Inclusion Criteria:
1. Adults aged 19 years or older at the time of enrollment.
2. Patients with non-valvular atrial fibrillation (NVAF) documented by electrocardiography or medical records.
3. Acute ischemic stroke confirmed by brain MRI (diffusion-weighted and FLAIR sequences), with neurological symptoms occurring within 5 days prior to randomization.
4. Presence of clinically significant atherosclerosis in the cerebral or aortic arteries, meeting at least one of the following criteria:
① ≥30% stenosis in the relevant artery (the artery supplying the infarcted territory) demonstrated by CTA, MRA, or DSA - using the WASID criteria for intracranial arteries and NASCET criteria for extracranial arteries.
② High-risk atherosclerotic plaque features in the relevant artery demonstrated by CTA, MRA, or ultrasound, such as ulceration, intraplaque hemorrhage, mobile plaque, or a large lipid core (involving ≥25% of plaque cross-sectional area) on CTA/MRA, or ulceration, mobile plaque, or hypoechoic/echolucent plaque on ultrasound; or presence of branch artery occlusive disease (BAOD).
③ Complex aortic plaque (≥4 mm in thickness, mobile, or ulcerative) identified in the ascending aorta or aortic arch by transthoracic/transesophageal echocardiography or coronary CT angiography.
5. Ability and willingness to provide written informed consent for participation in the study.
Exclusion Criteria:
1. Presence of mechanical heart valves or rheumatic mitral stenosis.
2. Requirement for antiplatelet agents other than clopidogrel.
3. Planned percutaneous coronary intervention, coronary artery bypass graft surgery, carotid endarterectomy, or intracranial stenting within 3 months after enrollment.
4. Presence of mural thrombus in the heart confirmed by imaging.
5. Renal impairment with creatinine clearance ≤30 mL/min/1.73 m².
6. Severe hepatic impairment, including acute hepatitis, chronic active hepatitis, hepatic lesions or coagulopathy, hepatic failure, or laboratory evidence of AST/ALT \>2× the upper limit of normal (ULN) or total bilirubin \>1.5× ULN.
7. Small-vessel occlusion (lacunar infarction) according to the TOAST classification.
8. History within the past 30 days of gastrointestinal bleeding, vascular malformation of the brain or spinal cord, recent brain, spinal, or ophthalmologic surgery or trauma, esophageal varices, or intracranial hemorrhage at any time; or chronic regular use of NSAIDs (≥3 days per week for ≥2 consecutive weeks).
9. Ischemic stroke occurring despite concurrent use of both NOAC and antiplatelet therapy.

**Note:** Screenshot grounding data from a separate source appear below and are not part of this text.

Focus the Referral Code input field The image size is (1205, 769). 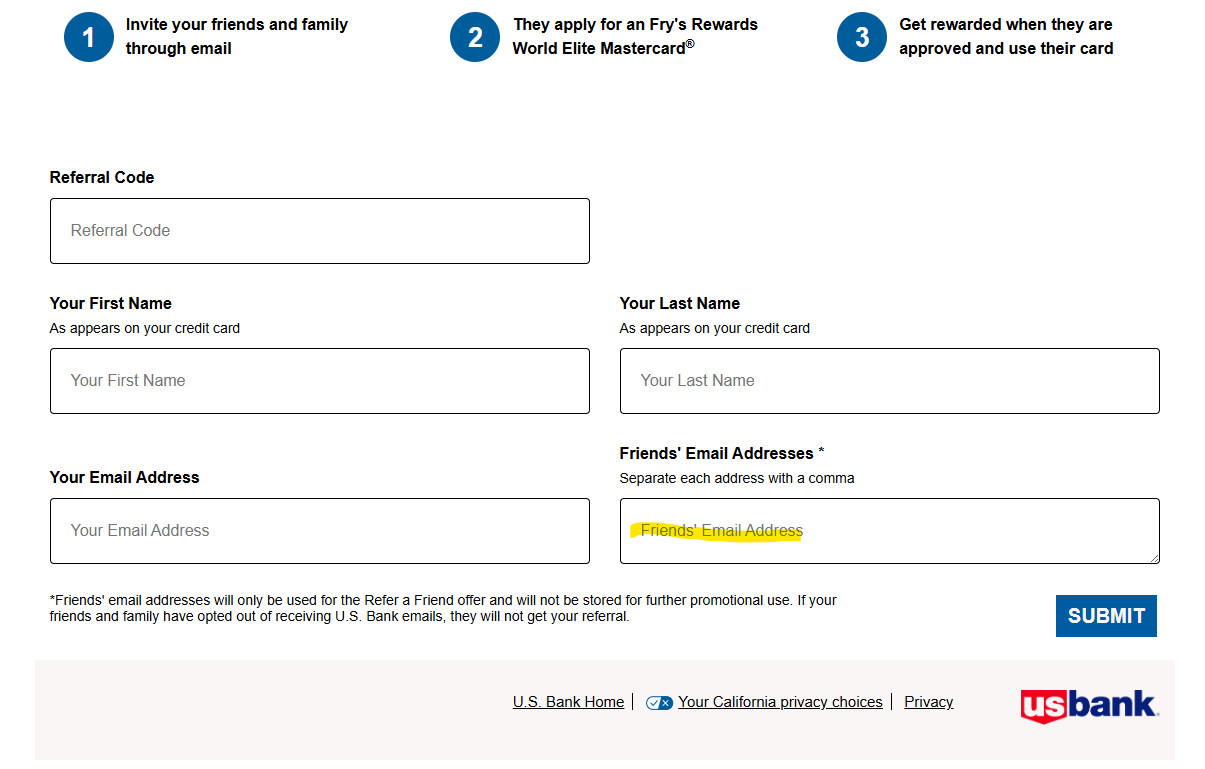coord(320,231)
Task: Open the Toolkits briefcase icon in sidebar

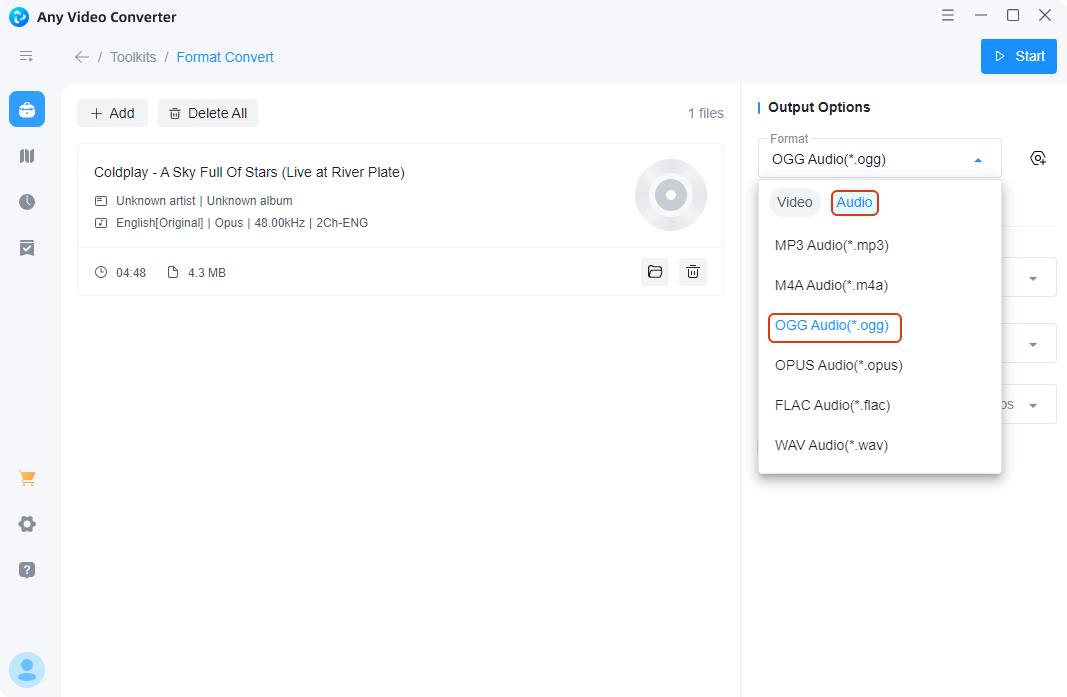Action: (27, 109)

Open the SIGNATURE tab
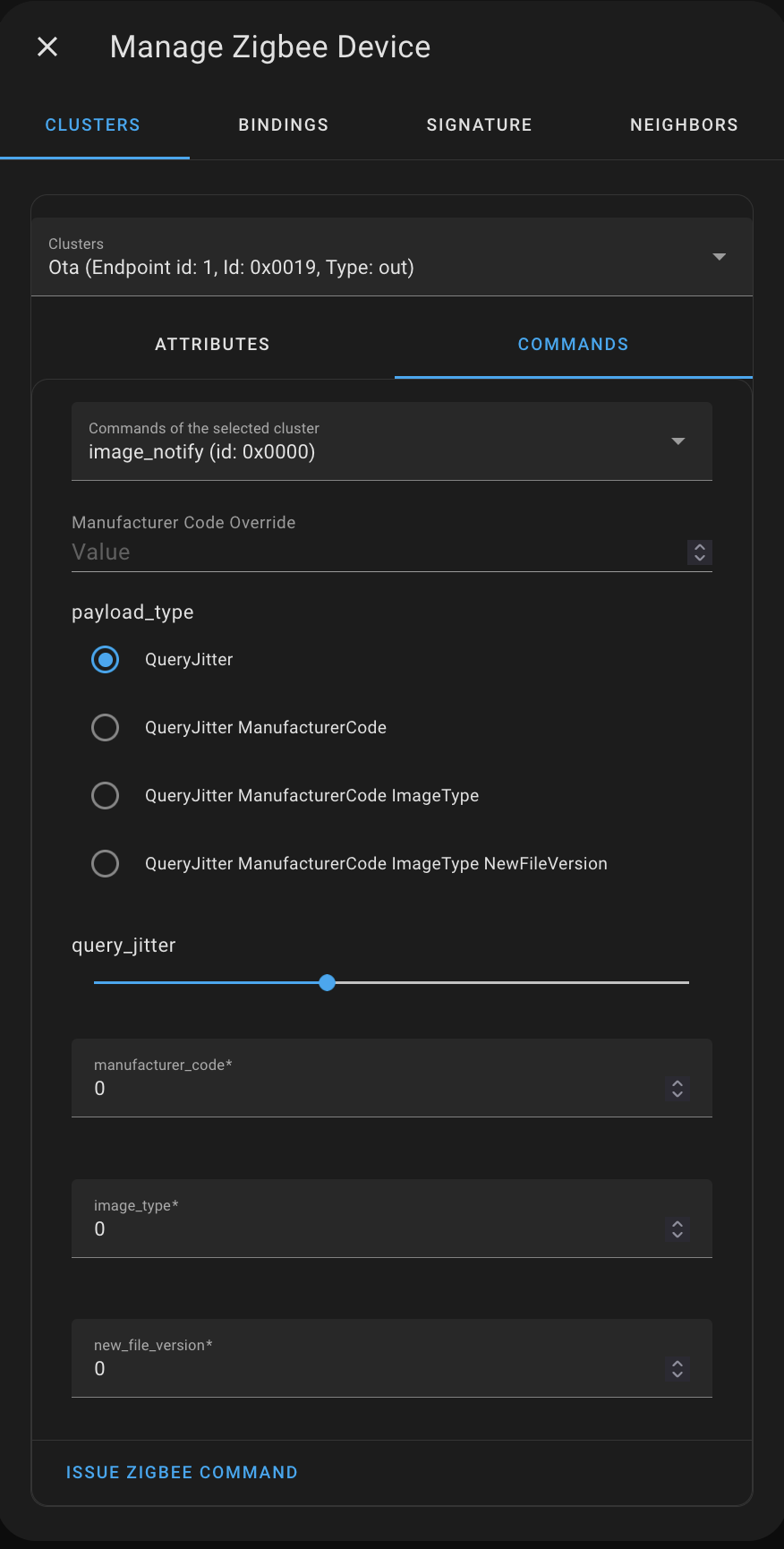[479, 124]
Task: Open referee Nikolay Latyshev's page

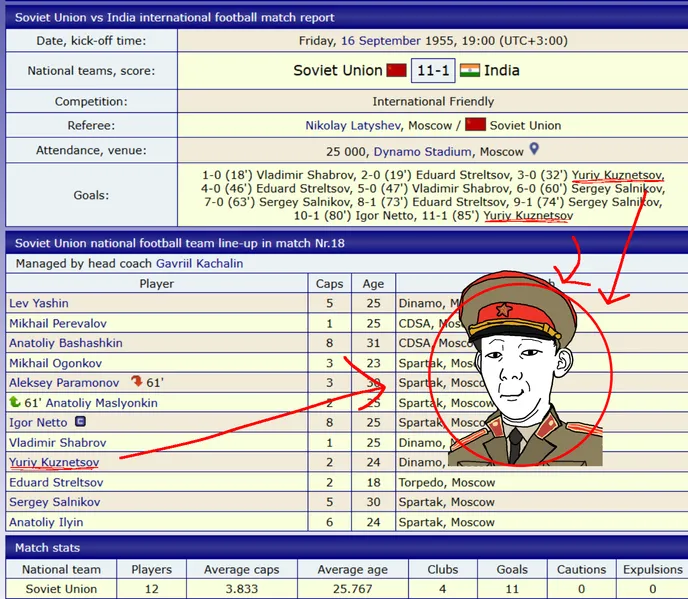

10. Planned surgery or high-bleeding-risk procedure within 3 months, or presence of active bleeding at enrollment.
11. Anemia (hemoglobin \< 8.0 g/dL) or thrombocytopenia (platelet count \< 100,000/µL).
12. Pre-stroke modified Rankin Scale (mRS) ≥ 2.
13. Severe comorbid illness or malignancy not in complete remission with an expected life expectancy \<1 year.
14. Known hypersensitivity or allergy to apixaban or clopidogrel.
15. Pregnant or breastfeeding women.
16. Uncontrolled diabetes mellitus (HbA1c \> 10.0%) or severe hypertension (systolic ≥ 220 mmHg or diastolic ≥ 120 mmHg).
17. Concomitant use of strong CYP3A4 and P-glycoprotein inhibitors that can significantly increase apixaban exposure (e.g., ketoconazole, itraconazole, ritonavir, clarithromycin).
18. Concomitant use of strong CYP2C19 inducers that can reduce clopidogrel antiplatelet effect (e.g., rifampin, carbamazepine, phenytoin, phenobarbital, St. John's wort).
19. Clinically significant mass effect due to space-occupying cerebral infarction, or patients expected to require decompressive craniectomy, including those with midline shift \> 5 mm, loss of basal cisterns, herniation, fourth-ventricle compression, or obstructive hydrocephalus in posterior fossa infarcts.
20. Intracranial hemorrhage or hemorrhagic transformation (PH1 or PH2) according to ECASS criteria.
21. Participation in another interventional clinical trial within the past 30 days or concurrent participation in another interventional study (non-interventional observational or registry studies may be allowed at the investigator's discretion).
22. Any other condition that, in the investigator's judgment, would make participation or continued involvement in the study inappropriate or infeasible.